◆ **PROBLEM DESCRIPTION**
Find the lines holding the string "next" in the data, then copy all of them.

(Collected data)

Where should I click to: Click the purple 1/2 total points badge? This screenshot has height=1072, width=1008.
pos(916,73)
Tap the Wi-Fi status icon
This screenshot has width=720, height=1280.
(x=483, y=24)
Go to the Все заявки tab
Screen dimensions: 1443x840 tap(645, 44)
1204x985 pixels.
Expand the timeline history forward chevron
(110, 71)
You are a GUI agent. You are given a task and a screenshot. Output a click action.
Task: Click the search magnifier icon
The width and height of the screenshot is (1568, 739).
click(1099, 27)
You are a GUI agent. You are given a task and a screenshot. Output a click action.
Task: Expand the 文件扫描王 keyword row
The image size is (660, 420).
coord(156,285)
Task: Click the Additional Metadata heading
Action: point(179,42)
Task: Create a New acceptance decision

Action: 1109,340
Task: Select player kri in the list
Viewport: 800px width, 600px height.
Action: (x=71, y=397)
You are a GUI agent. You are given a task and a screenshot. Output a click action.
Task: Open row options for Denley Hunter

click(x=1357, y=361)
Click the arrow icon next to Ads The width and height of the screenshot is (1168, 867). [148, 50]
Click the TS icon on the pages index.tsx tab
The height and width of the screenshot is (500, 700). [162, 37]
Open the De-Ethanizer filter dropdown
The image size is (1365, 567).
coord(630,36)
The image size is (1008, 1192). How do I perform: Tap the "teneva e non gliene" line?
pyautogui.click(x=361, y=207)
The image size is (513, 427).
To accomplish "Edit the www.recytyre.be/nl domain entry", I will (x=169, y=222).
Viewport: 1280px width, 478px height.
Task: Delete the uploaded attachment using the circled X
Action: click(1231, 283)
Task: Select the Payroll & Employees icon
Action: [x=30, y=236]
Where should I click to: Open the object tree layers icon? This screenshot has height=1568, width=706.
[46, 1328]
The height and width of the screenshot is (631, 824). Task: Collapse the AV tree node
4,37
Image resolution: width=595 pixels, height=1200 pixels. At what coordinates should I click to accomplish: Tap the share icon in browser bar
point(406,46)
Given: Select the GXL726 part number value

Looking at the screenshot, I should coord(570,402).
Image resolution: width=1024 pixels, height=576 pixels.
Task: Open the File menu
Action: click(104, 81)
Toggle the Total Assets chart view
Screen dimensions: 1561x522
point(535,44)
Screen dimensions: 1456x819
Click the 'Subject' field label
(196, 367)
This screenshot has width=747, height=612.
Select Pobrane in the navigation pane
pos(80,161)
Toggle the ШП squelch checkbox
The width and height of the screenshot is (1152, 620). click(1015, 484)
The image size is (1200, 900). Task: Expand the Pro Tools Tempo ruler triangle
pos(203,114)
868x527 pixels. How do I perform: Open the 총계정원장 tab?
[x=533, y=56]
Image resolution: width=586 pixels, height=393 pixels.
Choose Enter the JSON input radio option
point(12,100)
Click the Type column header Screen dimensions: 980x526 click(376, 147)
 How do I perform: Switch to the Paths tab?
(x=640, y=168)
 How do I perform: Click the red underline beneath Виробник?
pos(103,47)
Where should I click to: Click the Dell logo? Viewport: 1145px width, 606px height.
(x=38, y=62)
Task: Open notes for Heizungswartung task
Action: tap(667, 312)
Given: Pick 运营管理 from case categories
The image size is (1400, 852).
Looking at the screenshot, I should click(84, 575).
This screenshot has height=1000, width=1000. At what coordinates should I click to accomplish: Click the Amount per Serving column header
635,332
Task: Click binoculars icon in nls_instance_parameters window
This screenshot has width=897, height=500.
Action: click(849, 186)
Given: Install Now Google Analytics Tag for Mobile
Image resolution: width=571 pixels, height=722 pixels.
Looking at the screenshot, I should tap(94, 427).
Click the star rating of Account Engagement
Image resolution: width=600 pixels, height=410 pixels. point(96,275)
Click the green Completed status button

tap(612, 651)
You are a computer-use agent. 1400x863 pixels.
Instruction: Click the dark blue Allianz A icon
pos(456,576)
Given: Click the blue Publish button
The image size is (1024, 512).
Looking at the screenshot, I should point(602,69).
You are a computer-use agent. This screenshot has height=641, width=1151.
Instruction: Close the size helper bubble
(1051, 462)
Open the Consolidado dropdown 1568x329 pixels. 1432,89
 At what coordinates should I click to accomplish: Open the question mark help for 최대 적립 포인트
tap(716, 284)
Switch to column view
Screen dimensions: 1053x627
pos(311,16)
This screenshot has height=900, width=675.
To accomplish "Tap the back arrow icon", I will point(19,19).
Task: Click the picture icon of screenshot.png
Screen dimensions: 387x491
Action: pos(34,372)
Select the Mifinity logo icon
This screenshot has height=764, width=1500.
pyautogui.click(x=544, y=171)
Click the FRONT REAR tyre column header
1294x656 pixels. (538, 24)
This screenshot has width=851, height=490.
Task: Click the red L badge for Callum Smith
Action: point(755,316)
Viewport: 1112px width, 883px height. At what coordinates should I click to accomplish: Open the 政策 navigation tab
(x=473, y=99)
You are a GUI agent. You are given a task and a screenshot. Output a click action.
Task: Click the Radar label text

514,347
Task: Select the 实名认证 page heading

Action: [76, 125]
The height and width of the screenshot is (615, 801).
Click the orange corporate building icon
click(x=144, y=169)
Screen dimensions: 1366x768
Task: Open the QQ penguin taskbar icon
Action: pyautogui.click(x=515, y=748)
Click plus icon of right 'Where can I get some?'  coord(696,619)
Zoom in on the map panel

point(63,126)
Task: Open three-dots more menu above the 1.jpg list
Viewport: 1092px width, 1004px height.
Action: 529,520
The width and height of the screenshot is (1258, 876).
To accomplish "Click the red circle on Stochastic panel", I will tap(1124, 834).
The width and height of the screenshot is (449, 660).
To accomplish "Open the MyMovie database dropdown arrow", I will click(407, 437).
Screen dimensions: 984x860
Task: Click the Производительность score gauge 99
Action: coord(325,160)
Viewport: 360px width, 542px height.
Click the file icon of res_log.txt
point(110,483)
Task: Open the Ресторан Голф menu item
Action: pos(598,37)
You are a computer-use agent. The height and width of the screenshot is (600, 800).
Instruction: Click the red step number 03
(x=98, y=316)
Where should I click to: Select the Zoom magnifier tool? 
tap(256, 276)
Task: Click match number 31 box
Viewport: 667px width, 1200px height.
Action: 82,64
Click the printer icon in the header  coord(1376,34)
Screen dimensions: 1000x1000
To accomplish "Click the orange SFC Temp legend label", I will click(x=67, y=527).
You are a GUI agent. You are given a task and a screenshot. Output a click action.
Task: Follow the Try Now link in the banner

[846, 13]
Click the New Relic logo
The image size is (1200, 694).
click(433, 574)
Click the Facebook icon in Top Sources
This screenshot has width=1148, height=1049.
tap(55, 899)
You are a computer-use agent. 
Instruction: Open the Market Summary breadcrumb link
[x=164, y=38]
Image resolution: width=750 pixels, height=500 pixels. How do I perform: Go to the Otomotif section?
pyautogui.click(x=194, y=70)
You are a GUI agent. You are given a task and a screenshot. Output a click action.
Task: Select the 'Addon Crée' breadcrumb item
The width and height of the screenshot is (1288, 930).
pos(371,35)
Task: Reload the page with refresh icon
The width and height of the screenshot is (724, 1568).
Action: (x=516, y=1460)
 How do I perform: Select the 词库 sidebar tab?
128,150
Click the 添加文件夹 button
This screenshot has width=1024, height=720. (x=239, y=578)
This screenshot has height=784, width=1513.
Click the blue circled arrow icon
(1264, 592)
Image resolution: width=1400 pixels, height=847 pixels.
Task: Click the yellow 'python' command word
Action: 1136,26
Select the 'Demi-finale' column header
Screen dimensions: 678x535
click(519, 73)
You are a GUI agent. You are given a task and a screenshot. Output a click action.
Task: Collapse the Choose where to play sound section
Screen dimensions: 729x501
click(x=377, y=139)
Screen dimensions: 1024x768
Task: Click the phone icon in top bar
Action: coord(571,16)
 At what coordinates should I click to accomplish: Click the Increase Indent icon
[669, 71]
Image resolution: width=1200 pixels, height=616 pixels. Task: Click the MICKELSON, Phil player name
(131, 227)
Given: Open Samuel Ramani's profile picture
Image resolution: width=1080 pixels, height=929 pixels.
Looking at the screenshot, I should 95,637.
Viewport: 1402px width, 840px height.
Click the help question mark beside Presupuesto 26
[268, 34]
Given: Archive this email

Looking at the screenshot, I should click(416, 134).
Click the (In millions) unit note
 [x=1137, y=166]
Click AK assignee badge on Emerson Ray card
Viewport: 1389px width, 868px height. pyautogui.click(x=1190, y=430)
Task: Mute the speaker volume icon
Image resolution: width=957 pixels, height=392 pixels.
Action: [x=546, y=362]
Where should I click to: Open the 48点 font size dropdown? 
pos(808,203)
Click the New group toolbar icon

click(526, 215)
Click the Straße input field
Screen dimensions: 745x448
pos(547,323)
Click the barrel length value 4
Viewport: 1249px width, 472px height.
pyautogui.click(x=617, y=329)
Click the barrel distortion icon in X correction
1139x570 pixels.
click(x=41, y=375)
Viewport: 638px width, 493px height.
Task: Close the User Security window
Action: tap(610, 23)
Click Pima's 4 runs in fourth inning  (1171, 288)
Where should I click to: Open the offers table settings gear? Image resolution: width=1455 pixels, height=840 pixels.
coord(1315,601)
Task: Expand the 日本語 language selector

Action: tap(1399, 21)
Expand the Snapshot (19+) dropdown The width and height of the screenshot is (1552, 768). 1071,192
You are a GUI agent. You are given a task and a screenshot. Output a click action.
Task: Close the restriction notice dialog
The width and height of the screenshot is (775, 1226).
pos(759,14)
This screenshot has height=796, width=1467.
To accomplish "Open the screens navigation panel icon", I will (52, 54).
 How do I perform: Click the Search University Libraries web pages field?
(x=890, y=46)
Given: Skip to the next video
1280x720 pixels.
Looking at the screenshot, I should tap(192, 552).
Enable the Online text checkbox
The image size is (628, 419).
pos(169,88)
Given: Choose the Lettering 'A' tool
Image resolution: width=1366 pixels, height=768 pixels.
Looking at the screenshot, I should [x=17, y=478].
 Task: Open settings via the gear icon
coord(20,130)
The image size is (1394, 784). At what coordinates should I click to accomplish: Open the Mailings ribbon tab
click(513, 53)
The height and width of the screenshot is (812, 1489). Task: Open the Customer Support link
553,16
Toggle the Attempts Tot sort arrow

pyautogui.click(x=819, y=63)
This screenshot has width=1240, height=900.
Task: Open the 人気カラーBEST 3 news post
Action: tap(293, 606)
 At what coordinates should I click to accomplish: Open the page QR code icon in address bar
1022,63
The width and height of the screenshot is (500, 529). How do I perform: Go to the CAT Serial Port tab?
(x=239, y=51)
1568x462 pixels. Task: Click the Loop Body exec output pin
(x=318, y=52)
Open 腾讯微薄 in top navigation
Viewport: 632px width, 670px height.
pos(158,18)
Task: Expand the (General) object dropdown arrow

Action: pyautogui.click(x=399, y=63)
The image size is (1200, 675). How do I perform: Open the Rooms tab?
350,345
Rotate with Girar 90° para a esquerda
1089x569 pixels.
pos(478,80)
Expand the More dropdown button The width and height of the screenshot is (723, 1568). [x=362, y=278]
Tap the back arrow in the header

◆ **COMPLETED TASK**
Click the arrow icon next to Ads The width and height of the screenshot is (1168, 867). [148, 50]
Given: Skip to the next video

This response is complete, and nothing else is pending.